» **CONSIGNE DONNÉE**
Pourriez-vous écrire la suite des remarques finales reproduites plus bas, en reprenant après leur dernière phrase ?

» **EXTRAIT DU TEXTE**
.....

REMARQUES FINALES

 

Avant qu’on ne procédât au brochage de ce livre, j’ai tenu à le faire lire par plusieurs de mes amis en les priant de vouloir bien me communiquer leurs observations.

Je consigne ici leurs bienveillantes remarques.

 

Remarque sur la note du 9 juin 1869

Que signifie donc, m’a-t-on dit, cette appellation d’hirondelles de potence appliquée aux sergents de ville ?

Sous le second Empire les superbes sergots, élégamment sanglés dans leur bel habit noir à boutons blancs et à queue effilée, ressemblaient quelque peu aux hirondelles... à des hirondelles de potence, disait le populaire.

 

Remarque sur la note du 11 septembre 1870

J’ai été tancé d’importance pour avoir conservé cette note dans toute sa crudité ou du moins pour ne pas m’en être excusé auprès de mes lecteurs et lectrices ; cette crudité n’aurait effarouché personne si je n’avais pas eu la malencontreuse idée de supprimer quelques lignes copiées dans L’Univers du 23 novembre 1870 et jointes immédiatement à ma note, parce qu’elles m’en semblaient être l’accompagnement tout naturel et même nécessaire.

Je reviens à résipiscence et rétablis ces lignes extraites d’un article que Louis Veuillot écrivit sous la forme d’une lettre à Jules Favre :

« Monsieur,

« L’on vous a signalé le vomissement de caricatures, qui depuis votre avènement n’a cessé de salir la ville...

.....

» **ENREGISTREMENTS**
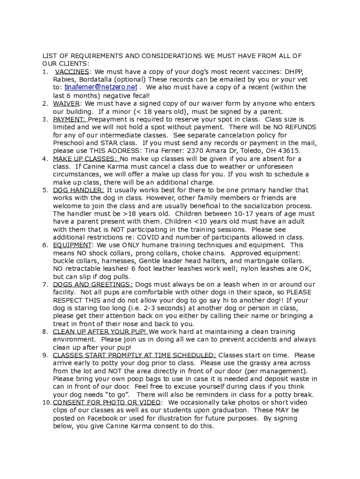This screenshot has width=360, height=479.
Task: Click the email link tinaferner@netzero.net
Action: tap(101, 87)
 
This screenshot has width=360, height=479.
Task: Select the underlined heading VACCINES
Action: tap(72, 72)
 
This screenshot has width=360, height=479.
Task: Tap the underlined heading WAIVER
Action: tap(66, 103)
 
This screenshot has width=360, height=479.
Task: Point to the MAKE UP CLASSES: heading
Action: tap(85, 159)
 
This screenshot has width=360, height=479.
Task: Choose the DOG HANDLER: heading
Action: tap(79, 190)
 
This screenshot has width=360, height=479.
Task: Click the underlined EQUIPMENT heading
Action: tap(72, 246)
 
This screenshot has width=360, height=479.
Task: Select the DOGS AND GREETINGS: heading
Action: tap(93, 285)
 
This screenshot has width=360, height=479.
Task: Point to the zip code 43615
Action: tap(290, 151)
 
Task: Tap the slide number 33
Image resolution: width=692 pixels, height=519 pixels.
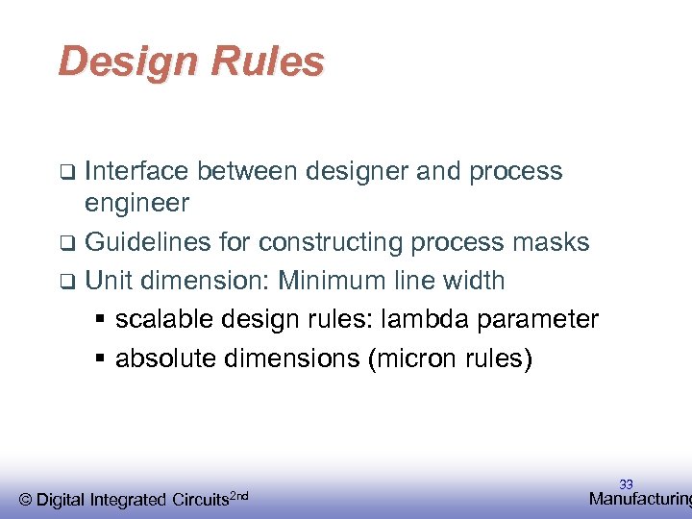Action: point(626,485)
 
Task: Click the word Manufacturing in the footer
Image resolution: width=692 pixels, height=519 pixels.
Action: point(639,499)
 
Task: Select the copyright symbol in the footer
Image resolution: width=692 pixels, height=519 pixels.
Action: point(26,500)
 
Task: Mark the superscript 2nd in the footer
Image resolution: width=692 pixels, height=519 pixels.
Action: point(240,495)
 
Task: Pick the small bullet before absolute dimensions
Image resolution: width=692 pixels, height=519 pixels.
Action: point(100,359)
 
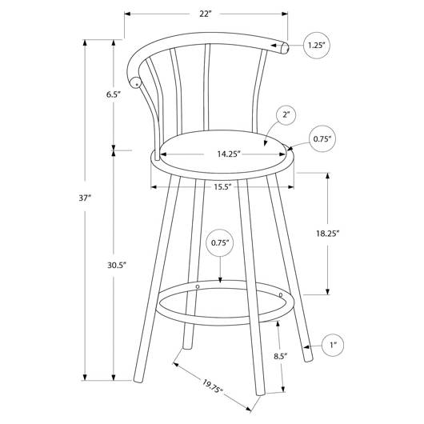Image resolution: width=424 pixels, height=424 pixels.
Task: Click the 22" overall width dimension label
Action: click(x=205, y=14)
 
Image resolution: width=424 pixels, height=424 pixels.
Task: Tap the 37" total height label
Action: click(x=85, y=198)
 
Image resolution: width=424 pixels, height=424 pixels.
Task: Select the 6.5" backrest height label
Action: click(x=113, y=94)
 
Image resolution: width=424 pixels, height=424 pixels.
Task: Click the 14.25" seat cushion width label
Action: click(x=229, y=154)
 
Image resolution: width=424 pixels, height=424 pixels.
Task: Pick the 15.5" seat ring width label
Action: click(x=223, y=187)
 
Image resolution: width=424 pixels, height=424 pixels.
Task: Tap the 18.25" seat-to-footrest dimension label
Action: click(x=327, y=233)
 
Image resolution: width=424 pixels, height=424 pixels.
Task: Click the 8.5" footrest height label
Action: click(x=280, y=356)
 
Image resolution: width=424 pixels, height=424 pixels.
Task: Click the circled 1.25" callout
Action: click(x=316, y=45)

.....

» **RÉPONSE FOURNIE**
« Je vois les traits de mes concitoyens affichés au pilori, dessinés sous le couperet de la guillotine en attendant que ce soit pour de bon ; je vois l’image d’une femme qui a régné vingt ans et dont la réputation d’honneur n’a reçu aucune atteinte. Elle est souillée d’injures auxquelles toute femme préférerait la mort et il nous faut voir cela accroché sous les portiques du palais où habite aujourd’hui le chef de votre gouvernement (M. le général Trochu habitait le Louvre !). N’avez-vous pas honte de vous laisser ainsi dégrader vous-même ? Car l’infâme affront fait à cette femme et à la pudeur retombe plus encore sur vous. Vous vous rendez complice de cette sauvagerie lâche, corrompue et corruptrice ; ce fut par ce procédé surtout qu’on assassina Marie-Antoinette, après avoir assassiné son honneur.

« J’ajoute que vous avez su personnellement vous mettre à couvert ; par un ordre formel ou par connivence tacite avec ces artisans hideux, les membres du gouvernement échappent aux caricatures insultantes et diffamantes. M. Gambetta n’est montré que de profil, courant à la victoire ; et vous, monsieur Favre, vous êtes représenté comme quelque chose au fond d’assez sublime, une sorte de justicier en robe rouge, écrasant le monstre Bismarck... »

Si j’ai bonne souvenance l’article émut en haut lieu et les caricatures impudiques disparurent immédiatement.

 

Remarque sur le commentaire de la note du 10 octobre 1870

On m’a conseillé de lire le livre du docteur Busch : Le comte de Bismarck et sa suite pour me convaincre que le roi Guillaume ne doit point être assimilé au comte de Bismarck au point de vue de l’inhumanité.

J’ai donc ouvert ce livre, dont la traduction autorisée se trouve chez Dentu, et j’ai immédiatement été effrayé de l’esprit cruel du chancelier.

Dans ses propos pieusement recueillis par le docteur Busch, son secrétaire intime, le comte de Bismarck parle continuellement de pendre, de fusiller, de brûler (notamment, page 424). Il trouve les cours martiales allemandes beaucoup trop indulgentes et il souhaite sentir à Versailles l’odeur de l’incendie de Paris (p. 412).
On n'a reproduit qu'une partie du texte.